AK: Ich finde die plakative Komik von Moliéres Figuren toll, die ja der Commedia dell Arte verpflichtet sind, die ich liebe. Seine Stücke haben immer einen tollen Spannungsbogen, seine Dialoge bieten den Darstellern wundervolle Möglichkeiten zum komödiantischen Spiel, und seine Themen sind zum Teil immer noch aktuell.
MK: Gibt es andere Autoren, die Sie beeinflusst haben?
AK: Nicht wirklich.
MK: Sie leben seit einigen Jahren in Berlin. Was reizt Sie an dieser Stadt?
AK: Berlin ist eine Herausforderung und ich liebe Herausforderungen. Es ist eine sich ständig verändernde, lebendige, vielfältige Stadt mit einer Menge Möglichkeiten, die es woanders so nicht gibt.
MK: Was ist das Verrückteste, was Sie bisher erlebt haben?
AK: Hab ich doch alles schon in meinem Roman erzählt :)
MK: Letzte Frage. Wer oder was macht Sie glücklich?
AK: Glücklich macht mich zum Beispiel: Meine beiden Kinder, anderen durch meine Kunst etwas geben zu können, Verliebtsein, gutes Essen.

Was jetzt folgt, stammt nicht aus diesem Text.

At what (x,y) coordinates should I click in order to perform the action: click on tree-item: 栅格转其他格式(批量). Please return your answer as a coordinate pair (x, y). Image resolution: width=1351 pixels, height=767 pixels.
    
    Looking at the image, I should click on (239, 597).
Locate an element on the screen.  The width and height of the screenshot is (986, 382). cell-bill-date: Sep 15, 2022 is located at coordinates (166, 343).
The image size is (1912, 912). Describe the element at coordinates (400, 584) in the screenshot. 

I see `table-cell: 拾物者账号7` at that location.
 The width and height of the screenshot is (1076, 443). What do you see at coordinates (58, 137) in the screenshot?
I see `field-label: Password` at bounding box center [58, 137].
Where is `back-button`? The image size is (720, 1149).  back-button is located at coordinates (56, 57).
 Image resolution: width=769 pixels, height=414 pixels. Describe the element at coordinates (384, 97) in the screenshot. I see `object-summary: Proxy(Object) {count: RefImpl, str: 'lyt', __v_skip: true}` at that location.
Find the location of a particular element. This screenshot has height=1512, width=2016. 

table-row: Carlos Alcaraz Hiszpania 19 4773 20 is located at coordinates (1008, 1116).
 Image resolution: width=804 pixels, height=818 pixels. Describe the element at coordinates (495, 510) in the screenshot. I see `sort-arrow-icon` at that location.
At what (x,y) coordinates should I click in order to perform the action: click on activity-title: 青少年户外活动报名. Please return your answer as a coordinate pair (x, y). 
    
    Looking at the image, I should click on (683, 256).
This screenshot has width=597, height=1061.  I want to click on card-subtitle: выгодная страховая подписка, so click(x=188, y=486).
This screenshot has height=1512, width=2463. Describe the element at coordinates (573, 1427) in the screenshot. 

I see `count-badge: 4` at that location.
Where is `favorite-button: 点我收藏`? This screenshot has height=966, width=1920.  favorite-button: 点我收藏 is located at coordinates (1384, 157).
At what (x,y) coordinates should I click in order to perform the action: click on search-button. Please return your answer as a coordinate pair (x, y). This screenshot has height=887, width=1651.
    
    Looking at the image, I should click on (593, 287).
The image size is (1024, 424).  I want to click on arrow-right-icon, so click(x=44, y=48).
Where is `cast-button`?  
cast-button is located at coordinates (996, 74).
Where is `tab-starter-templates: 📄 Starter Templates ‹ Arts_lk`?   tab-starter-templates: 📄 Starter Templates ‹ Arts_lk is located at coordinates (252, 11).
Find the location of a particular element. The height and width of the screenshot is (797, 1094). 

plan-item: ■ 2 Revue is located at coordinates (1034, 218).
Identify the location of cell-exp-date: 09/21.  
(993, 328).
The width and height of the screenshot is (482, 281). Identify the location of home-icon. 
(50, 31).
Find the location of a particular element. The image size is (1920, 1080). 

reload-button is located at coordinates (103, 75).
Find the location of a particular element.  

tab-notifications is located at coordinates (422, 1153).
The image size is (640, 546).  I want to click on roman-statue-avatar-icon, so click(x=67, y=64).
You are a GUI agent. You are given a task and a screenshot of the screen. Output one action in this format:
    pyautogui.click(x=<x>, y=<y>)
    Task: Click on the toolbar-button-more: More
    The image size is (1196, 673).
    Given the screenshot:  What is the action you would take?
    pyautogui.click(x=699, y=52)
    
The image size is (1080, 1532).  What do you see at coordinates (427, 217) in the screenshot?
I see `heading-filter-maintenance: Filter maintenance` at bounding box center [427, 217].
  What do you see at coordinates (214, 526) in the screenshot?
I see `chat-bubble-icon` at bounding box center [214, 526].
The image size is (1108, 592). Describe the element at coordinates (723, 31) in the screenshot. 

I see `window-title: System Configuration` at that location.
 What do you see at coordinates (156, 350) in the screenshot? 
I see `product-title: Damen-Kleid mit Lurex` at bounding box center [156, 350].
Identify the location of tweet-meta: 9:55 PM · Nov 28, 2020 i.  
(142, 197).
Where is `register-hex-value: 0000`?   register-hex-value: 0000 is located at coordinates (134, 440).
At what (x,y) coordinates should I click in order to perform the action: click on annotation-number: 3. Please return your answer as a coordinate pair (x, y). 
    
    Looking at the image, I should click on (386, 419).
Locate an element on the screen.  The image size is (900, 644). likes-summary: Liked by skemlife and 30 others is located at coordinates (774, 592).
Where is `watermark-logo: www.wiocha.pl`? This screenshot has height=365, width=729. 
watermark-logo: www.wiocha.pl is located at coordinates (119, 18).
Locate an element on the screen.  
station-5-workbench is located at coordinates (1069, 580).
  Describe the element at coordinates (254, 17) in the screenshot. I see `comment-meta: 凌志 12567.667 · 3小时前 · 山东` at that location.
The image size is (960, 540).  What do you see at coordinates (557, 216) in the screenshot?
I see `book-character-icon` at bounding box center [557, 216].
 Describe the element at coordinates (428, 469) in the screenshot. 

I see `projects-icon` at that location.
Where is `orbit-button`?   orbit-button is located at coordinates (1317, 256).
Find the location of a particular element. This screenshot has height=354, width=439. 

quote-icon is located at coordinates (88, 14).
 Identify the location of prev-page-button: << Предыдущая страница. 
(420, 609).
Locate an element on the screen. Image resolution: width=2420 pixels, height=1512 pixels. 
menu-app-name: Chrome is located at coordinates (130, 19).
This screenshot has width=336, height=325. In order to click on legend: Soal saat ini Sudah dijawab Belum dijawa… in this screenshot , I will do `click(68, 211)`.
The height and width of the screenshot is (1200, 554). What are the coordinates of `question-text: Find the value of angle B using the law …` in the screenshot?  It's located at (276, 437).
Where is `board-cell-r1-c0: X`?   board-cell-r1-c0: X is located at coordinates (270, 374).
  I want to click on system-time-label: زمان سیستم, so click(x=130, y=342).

Doch damit war der Abend noch nicht ganz zu Ende. In Anlehnung an den Musikgeschmack von Annette Kruhls Protagonistin Marlene folge noch eine Soul-Party mit DJ Goodfoot und ich erfuhr, dass es ein Wiederlesen mit Marlene geben wird, denn der nächste Roman von Annette Kruhl ist in Arbeit...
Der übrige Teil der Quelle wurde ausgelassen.